Patients: A total of 48 preguideline patients with 56 episodes of severe HAP defined by the National Nosocomial Infections Surveillance (NNIS) compared with 58 guideline-treated (GUIDE) patients with 61 episodes of severe HAP.

Results: The two groups were similar in terms of mean (± SD) age (NNIS group, 67.7 ± 9.6 years; GUIDE group, 68.0 ± 11.5 years) and simplified acute physiology score (NNIS group, 12.9 ± 3.9; GUIDE group, 12.6 ± 3.1) at the HAP diagnosis, and the proportion of the most frequent isolates (ie, Pseudomonas and methicillin-resistant Staphylococcus aureus). There was wide variation in initial antibiotic use in NNIS-treated patients, with cefotaxime, ceftazidime, and piperacillin being the most common agents compared with all of the GUIDE patients who received an imipenem-cilastin-based regimen. Vancomycin use was similar in both groups. The GUIDE patients had a higher percentage of adequately treated patients (81% vs 46%, respectively; p < 0.01) with a lower mortality rate at 14 days (8% vs 23%, respectively; p = 0.03). A lower mortality rate was also noted at the end of 30 days and the end of hospitalization but was not statistically significant. Appropriate imipenem use (as defined by the guidelines) occurred in 74% of the cases, and there was no increase in the number of imipenem-resistant organisms isolated during the course of the study.

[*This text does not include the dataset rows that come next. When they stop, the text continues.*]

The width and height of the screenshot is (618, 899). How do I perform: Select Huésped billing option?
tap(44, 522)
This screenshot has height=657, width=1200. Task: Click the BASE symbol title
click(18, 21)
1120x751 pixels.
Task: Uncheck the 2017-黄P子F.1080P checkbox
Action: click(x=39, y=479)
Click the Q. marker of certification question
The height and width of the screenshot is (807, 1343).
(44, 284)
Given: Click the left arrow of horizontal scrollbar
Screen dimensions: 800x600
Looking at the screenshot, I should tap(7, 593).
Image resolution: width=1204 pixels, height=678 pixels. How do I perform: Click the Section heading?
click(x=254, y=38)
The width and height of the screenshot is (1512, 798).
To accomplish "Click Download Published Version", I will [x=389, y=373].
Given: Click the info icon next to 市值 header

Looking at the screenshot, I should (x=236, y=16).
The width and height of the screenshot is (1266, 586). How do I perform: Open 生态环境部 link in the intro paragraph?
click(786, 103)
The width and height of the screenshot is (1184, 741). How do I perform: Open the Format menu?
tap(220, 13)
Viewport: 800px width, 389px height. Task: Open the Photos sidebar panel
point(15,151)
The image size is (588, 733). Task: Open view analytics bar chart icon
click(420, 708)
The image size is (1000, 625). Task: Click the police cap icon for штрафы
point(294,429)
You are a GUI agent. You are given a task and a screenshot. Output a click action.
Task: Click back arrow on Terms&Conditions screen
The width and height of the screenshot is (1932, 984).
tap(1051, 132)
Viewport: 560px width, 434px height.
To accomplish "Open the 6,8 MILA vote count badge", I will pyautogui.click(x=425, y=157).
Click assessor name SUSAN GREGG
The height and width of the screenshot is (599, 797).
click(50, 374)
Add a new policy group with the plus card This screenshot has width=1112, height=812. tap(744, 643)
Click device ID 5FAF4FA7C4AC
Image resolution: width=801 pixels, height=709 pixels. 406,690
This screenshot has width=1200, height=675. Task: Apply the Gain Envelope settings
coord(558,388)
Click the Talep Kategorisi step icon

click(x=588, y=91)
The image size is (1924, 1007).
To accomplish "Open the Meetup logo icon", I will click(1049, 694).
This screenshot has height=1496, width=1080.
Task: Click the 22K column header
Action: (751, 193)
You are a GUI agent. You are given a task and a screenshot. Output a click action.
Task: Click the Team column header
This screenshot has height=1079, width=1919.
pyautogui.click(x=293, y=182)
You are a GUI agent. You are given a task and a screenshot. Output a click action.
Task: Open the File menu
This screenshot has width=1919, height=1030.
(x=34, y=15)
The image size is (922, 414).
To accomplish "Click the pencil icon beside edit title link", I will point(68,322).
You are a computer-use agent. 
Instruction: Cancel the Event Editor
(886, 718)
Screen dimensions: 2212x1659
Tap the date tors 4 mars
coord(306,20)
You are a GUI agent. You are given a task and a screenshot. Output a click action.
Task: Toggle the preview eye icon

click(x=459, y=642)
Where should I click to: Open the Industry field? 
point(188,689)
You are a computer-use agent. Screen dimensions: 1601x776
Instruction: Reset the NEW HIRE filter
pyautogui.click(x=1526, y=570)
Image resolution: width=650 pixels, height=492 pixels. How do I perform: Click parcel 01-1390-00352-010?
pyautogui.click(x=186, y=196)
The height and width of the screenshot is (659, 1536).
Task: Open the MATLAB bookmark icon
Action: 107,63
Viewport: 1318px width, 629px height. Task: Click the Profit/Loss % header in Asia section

Conclusions: These guidelines represent a successful implementation of a “deescalation” approach, because the recommended empiric therapy with broad-spectrum antibiotics was switched to therapy with narrower spectrum agents after 3 days. Based on our experience, this approach improves the adequacy of antibiotic treatment, with improvement in short-term survival and without increasing the emergence of resistant organisms.